EV charging station

There is a lot of press surrounding EVs lately, with the recent (and award-winning) release of the Chevy Bolt to the upcoming release of the hotly anticipated Tesla Model 3 it's easy to see the excitement around this newly formed industry.

However much excitement and intrigue, a significant portion of the population are simply waiting to see what happens. Not because they aren't interested in electric vehicles as Tesla has done a fantastic job of overcoming market fears, but because of a far more basic problem, charging. Specifically, the question of how we plan to charge millions of electric vehicles. As a society, we have become so accustomed to gas stations we have a hard time imagining the world without them, and so millions of people are waiting for an EV that can charge in 4-5 minutes and has hundreds of miles of range.

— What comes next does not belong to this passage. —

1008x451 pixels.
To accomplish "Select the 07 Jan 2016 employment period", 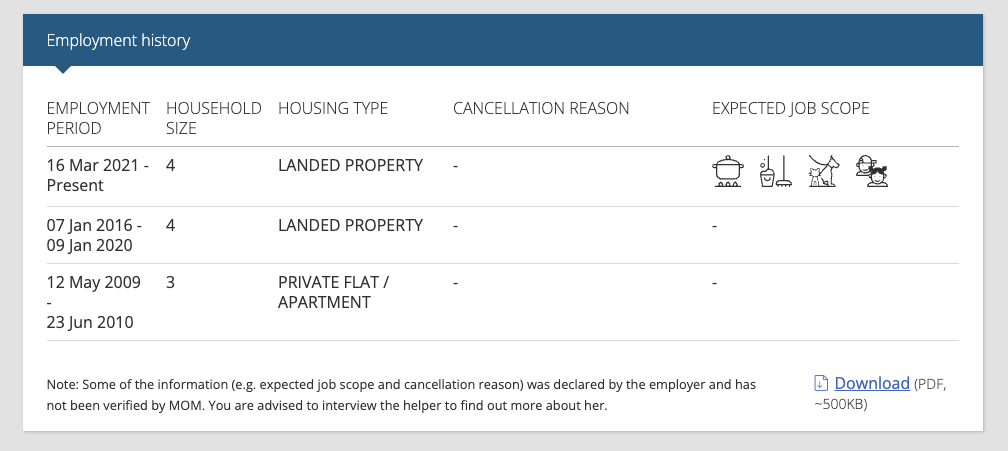I will 94,235.
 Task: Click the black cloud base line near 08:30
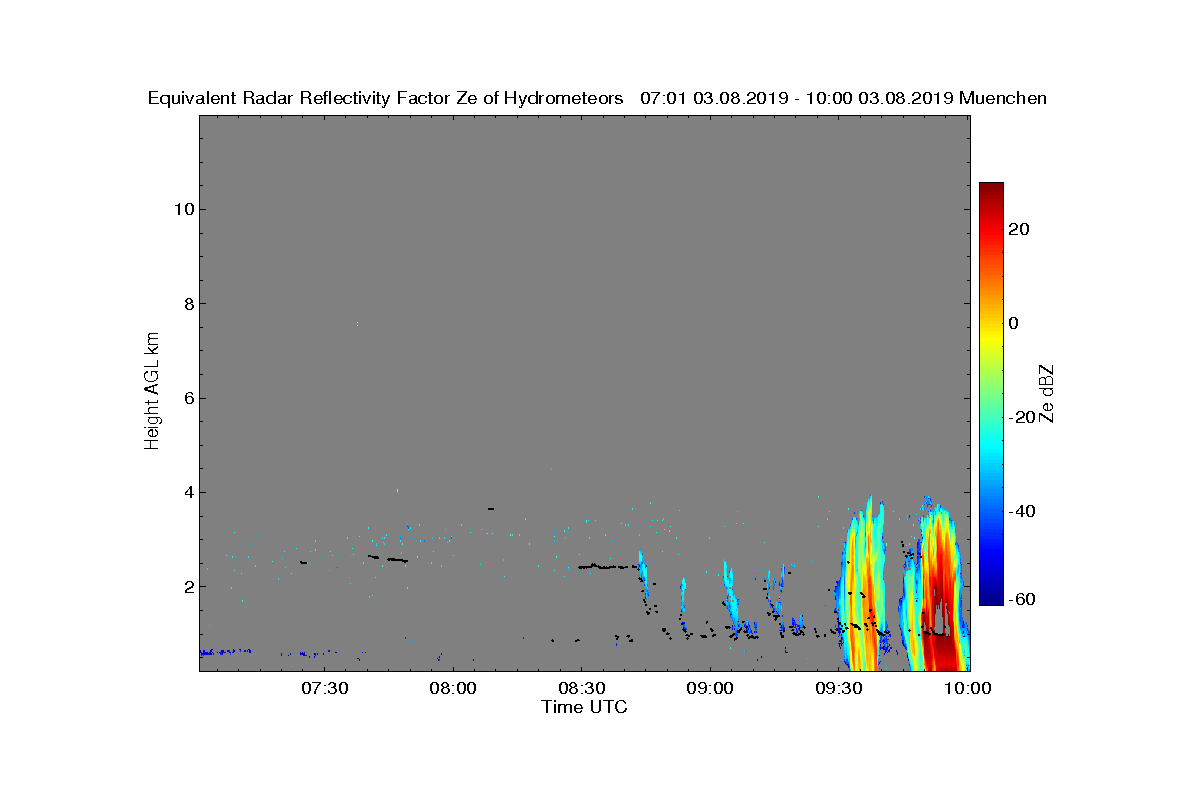tap(608, 567)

The bad news is that day is likely decades away if not more, the good news is it doesn't really matter, the charging stations we need already exist.

Your Car Spends The Majority of Its Life Parked

Cars Parked at General Motors

Even though we think we use our cars nearly all the time the data actually shows the complete opposite. In fact, the average automobile will spend 95% of its entire life parked. While there are several interesting things that could be done with autonomous vehicles, like putting your car to work for you that most likely won't happen until the 2030s. In today's world while you work, sleep, spend time with family, go to the ball game, etc. your car just sits there. In fact, it sits the most when you're at home, typically 12-15 hours each night.

Now imagine for a second that while you slept someone was able to fill your car up for the next day, so when you start your car up in the morning the tank is always full. While it's a crazy thought for a gasoline vehicle it's completely do-able with electric cars. You simply plug in overnight and have a completely full charge for the next day. In this scenario you don't need a fill up in 4-5 minutes, you probably don't even need a fill up in 4-5 hours. Level 2 chargers can fully charge a 300 mile Tesla in 8-12 hours (and odds are good you don't drive anywhere near 300 miles in a single day). The point is that with today's Level 2 chargers you can easily plug-in at the end of your day and wake up with a completely full charge no matter the distance you drove the day before.

You Don't Actually Drive As Far As You Think You Do

Average American Daily Drives

For some reason, we tend to greatly overestimate the distance that we drive. Perhaps it's the time we spend in traffic or that we, in general, can't perceive distance all that well, but once again the proof is in the data. As it turns out the Average American drives ~40 miles in a single day, that's it. Even older, lower range EVs can handle the great majority of your daily driving let alone the 300 miles the new Tesla P100D gives you. Simply put, for your daily driving needs, EVs do just fine.

It doesn't stop there either, as EV technology advances the low range vehicles are starting to rapidly disappear.
The original Nissan Leaf (released in 2011) only had about 74 miles of range, now its latest iteration gets more than 100 miles and it's expected the 2018 version will get 200+ mile range. The same goes for nearly all existing EV models and nearly every automotive manufacturer is preparing to release a brand new EV with 300+ miles of range over the next two years, so the days of range anxiety are over.

Tesla Brought Back The Road Trip

Tesla Supercharger

While EVs can cover nearly all driving needs, they do suffer during long-haul road trips and while 300 miles is quite a long way (just check out our infographic) it still doesn't cover a multi-state road trip and Level 2 chargers are not ideal in these scenarios. That's where Tesla and the Supercharger network come in.

Giving vehicles a full charge in 30-45 minutes and with plans to up that speed in the near future, the Supercharger network has all but eliminated the issues surrounding long-haul journies. While currently these stations only cover Tesla drivers (although it could change in the future), many other companies are looking to fill the void and that doesn't even include the $2 Billion that Volkswagen is investing in building out a nationwide charging network. In other words, very soon everyone will be able to enjoy EVs as much as Tesla owners do.